What is required
The reply must contain exactly the lines below from the one with "Open the Stay invisible on LAN link" down to the one with "Task: Switch to the Rigging shelf tab", both included, and nothing more; please omit the pictures.

Material supplied
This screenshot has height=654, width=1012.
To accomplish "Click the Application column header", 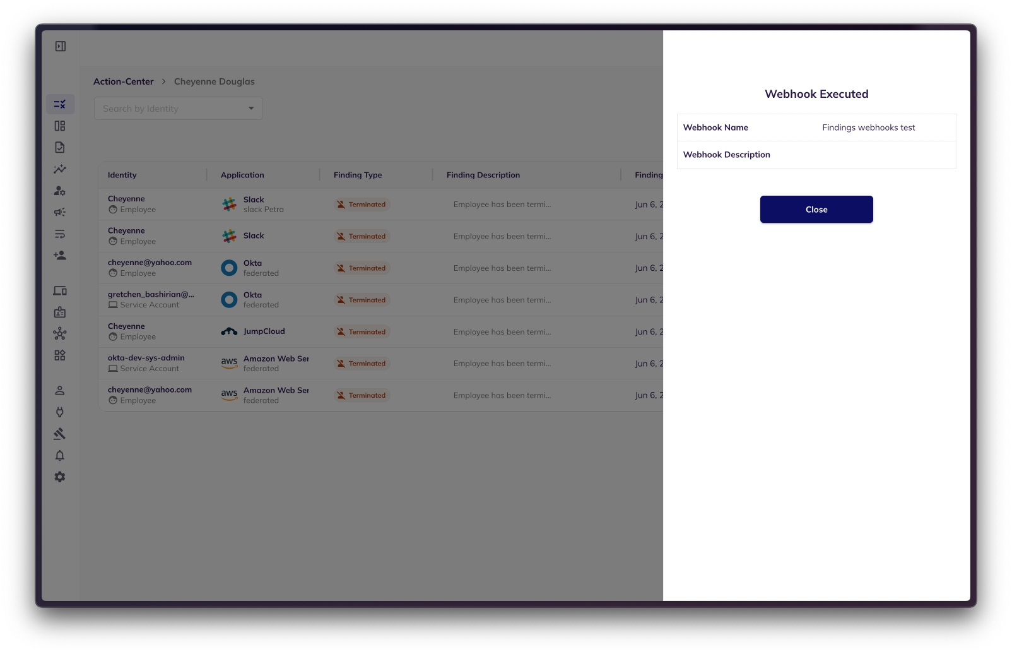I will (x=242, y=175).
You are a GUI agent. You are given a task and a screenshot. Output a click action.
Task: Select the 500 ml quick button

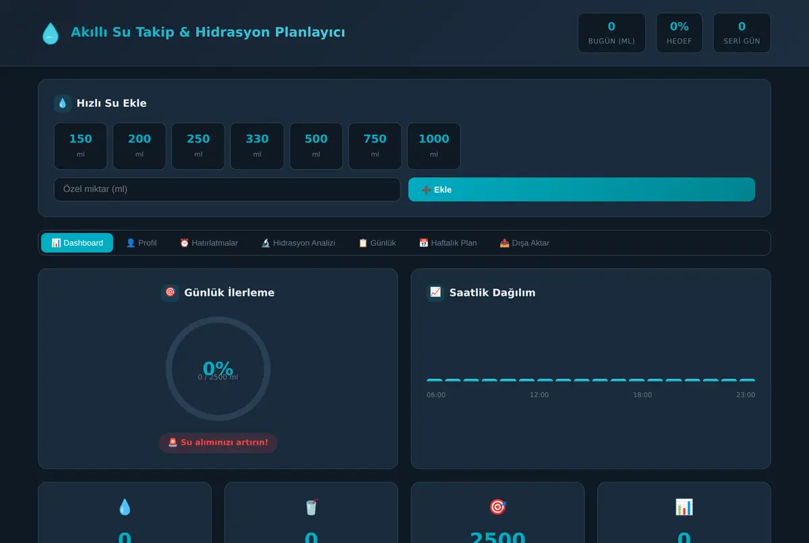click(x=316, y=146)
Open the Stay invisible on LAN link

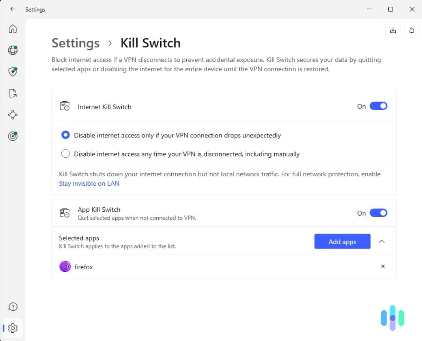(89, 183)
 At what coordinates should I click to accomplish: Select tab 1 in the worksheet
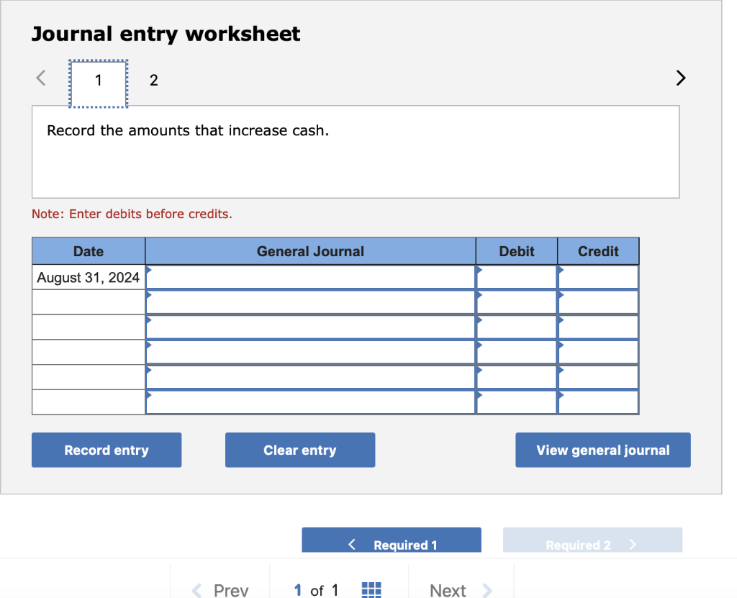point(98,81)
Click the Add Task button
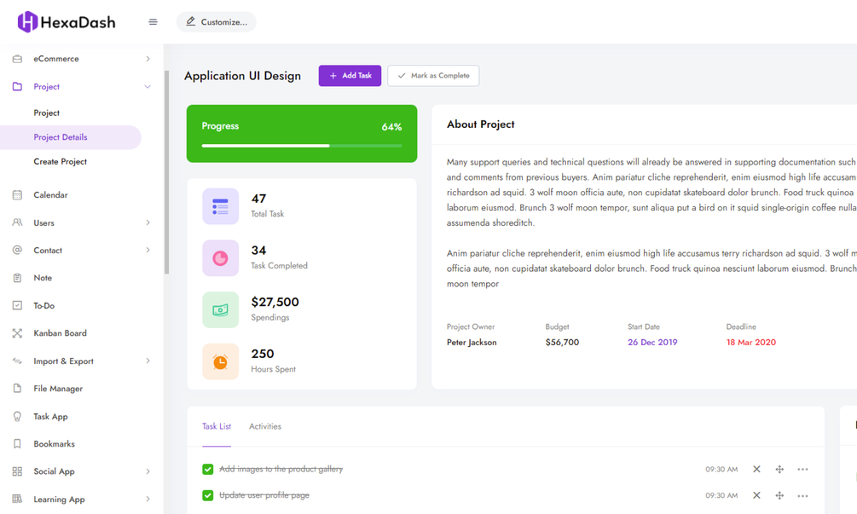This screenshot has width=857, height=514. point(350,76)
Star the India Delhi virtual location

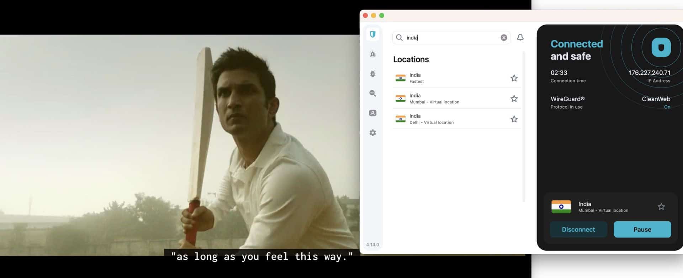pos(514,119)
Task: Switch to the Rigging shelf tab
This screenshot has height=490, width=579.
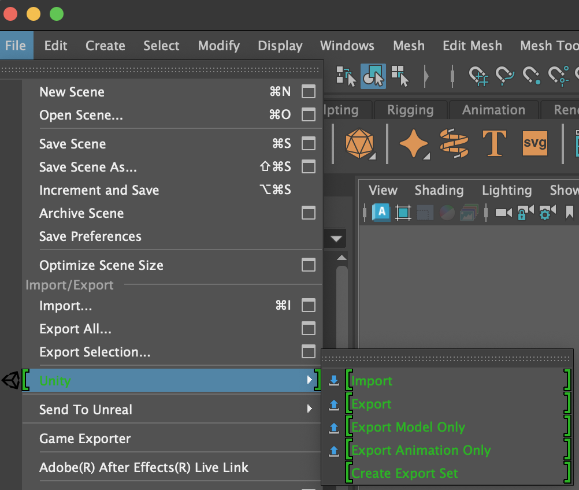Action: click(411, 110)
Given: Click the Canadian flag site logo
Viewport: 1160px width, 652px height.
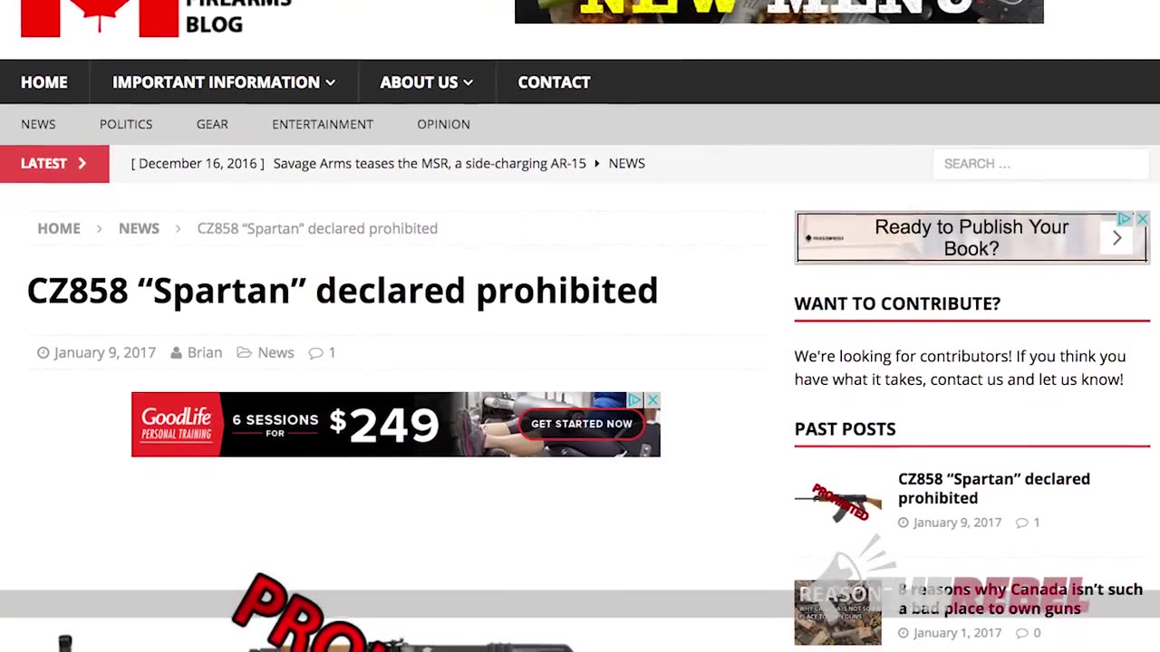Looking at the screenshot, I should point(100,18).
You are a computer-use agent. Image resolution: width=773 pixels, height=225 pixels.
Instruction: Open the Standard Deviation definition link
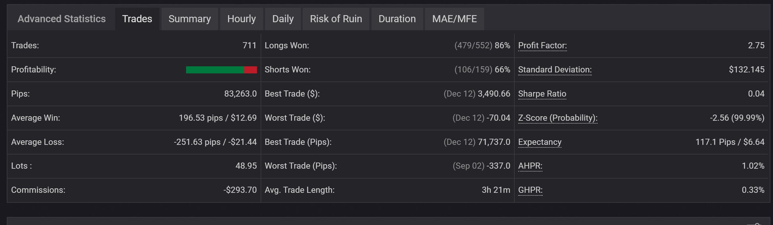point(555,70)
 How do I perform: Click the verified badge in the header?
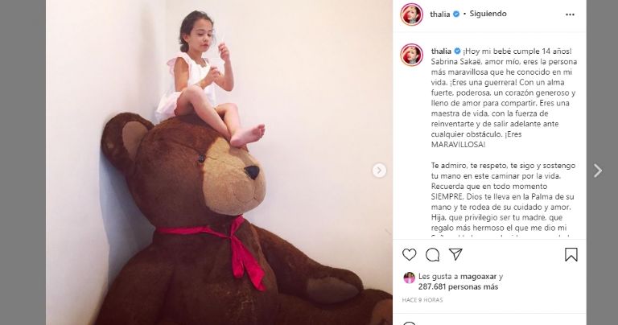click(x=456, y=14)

Written solution
Open the Stay invisible on LAN link

(89, 183)
 At what coordinates should I click to accomplish: Select tab 1 in the worksheet
point(98,81)
Click the Add Task button
This screenshot has width=857, height=514. point(350,76)
Star the India Delhi virtual location

pos(514,119)
Task: Switch to the Rigging shelf tab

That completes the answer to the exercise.